In the records below, find the line that contains "This screenshot has width=1590, height=539.", then transcribe it and every later line exactly, stopping at the final line.

[[ PROVIDED DATA open ]]

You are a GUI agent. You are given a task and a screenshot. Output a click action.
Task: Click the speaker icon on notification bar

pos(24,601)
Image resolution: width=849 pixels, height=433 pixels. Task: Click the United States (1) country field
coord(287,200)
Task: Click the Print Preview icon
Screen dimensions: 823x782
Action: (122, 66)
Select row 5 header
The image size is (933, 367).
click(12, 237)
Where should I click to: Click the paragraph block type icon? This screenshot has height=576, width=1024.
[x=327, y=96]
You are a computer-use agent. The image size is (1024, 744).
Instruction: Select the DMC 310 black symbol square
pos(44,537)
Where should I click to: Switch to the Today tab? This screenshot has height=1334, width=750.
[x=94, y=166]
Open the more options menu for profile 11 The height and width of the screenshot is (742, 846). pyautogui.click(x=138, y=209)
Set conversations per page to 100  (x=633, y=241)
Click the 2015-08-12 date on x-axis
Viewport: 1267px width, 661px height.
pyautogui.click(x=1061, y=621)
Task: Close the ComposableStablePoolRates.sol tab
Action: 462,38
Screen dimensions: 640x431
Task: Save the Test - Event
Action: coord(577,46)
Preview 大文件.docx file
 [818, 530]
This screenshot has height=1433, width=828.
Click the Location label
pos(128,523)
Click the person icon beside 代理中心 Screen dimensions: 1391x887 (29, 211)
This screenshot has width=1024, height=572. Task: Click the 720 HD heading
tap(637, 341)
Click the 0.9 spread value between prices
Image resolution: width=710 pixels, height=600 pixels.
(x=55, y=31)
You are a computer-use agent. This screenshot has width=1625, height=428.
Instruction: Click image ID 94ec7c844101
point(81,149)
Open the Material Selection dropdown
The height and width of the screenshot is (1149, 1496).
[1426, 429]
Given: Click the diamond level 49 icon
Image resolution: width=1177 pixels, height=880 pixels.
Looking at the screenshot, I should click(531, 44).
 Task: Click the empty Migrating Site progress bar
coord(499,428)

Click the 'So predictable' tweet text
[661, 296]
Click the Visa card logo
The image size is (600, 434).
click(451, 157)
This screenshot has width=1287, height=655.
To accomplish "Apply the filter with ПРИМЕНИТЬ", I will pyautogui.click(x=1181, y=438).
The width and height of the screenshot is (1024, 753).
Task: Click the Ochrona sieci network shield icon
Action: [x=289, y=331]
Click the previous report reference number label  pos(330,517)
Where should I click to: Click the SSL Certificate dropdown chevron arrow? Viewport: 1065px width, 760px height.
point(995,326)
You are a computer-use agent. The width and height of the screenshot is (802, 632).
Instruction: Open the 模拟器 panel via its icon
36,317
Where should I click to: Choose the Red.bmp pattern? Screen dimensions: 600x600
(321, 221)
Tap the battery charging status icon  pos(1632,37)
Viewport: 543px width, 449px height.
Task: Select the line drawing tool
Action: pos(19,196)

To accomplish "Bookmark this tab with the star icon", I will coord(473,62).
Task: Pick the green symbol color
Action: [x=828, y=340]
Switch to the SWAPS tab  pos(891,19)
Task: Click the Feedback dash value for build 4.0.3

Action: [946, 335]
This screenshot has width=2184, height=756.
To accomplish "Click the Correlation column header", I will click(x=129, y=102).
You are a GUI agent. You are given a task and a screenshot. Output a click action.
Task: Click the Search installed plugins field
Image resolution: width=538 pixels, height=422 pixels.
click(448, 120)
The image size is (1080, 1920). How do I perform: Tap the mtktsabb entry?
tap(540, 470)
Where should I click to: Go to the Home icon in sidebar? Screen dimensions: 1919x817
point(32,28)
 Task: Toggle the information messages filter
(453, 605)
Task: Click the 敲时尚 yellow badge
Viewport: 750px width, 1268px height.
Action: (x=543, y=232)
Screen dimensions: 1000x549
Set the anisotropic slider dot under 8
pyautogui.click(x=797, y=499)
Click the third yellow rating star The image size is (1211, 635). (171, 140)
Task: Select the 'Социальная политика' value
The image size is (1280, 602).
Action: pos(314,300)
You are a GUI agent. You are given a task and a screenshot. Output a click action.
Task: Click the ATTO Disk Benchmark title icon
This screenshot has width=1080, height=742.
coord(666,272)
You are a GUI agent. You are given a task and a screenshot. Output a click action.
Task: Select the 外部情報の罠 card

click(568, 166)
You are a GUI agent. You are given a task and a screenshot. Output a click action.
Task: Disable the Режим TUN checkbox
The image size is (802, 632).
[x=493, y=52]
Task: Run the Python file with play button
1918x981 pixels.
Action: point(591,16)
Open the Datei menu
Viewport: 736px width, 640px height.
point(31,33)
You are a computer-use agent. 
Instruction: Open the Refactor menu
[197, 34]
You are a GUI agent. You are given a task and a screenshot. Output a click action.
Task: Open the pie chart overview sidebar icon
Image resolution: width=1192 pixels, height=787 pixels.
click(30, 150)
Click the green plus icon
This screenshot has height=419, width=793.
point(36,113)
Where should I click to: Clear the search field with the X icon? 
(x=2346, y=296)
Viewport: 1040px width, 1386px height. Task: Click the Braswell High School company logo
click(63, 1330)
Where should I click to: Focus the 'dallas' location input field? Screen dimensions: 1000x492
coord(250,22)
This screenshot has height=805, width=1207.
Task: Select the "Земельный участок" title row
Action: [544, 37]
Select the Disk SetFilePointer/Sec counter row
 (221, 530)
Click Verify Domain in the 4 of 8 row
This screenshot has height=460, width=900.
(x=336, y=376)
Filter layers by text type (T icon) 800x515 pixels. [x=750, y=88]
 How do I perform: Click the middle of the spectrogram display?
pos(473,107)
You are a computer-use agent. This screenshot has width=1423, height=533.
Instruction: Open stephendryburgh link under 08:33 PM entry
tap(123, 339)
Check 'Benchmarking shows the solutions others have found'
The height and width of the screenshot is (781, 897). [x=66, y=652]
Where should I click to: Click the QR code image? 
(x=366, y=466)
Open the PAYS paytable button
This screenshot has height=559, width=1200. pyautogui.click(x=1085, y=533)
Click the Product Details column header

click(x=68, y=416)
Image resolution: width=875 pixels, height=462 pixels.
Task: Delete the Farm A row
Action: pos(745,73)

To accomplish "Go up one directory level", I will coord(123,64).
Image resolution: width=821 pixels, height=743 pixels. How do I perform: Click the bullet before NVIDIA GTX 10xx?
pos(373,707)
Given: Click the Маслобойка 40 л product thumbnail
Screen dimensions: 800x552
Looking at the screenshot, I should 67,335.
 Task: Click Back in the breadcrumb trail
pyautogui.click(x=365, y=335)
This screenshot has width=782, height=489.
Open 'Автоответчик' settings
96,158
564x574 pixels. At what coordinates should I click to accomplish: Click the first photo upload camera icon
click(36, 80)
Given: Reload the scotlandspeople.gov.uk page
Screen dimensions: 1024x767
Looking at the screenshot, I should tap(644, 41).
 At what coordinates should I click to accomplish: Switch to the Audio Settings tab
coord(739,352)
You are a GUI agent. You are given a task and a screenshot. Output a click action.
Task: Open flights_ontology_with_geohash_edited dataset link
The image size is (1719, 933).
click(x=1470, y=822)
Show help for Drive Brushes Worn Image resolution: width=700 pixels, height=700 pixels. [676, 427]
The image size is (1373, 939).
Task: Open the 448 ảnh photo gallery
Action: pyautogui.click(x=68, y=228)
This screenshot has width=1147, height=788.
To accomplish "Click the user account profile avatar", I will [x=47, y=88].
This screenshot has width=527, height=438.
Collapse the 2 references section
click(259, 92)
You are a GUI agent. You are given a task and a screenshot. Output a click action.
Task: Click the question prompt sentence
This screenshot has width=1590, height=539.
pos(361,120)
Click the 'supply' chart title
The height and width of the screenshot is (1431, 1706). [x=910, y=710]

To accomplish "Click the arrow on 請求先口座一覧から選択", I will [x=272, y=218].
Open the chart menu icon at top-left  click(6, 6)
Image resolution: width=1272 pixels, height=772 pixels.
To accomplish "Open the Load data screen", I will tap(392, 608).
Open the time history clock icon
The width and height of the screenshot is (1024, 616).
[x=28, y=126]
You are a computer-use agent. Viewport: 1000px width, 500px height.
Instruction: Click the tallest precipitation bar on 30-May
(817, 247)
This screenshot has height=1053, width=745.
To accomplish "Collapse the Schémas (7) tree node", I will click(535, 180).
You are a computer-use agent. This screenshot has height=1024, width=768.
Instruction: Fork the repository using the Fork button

[[ PROVIDED DATA closed ]]

## SOLUTION BELOW
This screenshot has width=1590, height=539.
pos(361,120)
Click the 'supply' chart title
The height and width of the screenshot is (1431, 1706). [x=910, y=710]

To accomplish "Click the arrow on 請求先口座一覧から選択", I will [x=272, y=218].
Open the chart menu icon at top-left  click(6, 6)
Image resolution: width=1272 pixels, height=772 pixels.
To accomplish "Open the Load data screen", I will tap(392, 608).
Open the time history clock icon
The width and height of the screenshot is (1024, 616).
[x=28, y=126]
You are a computer-use agent. Viewport: 1000px width, 500px height.
Instruction: Click the tallest precipitation bar on 30-May
(817, 247)
This screenshot has height=1053, width=745.
To accomplish "Collapse the Schémas (7) tree node", I will click(535, 180).
You are a computer-use agent. This screenshot has height=1024, width=768.
Instruction: Fork the repository using the Fork button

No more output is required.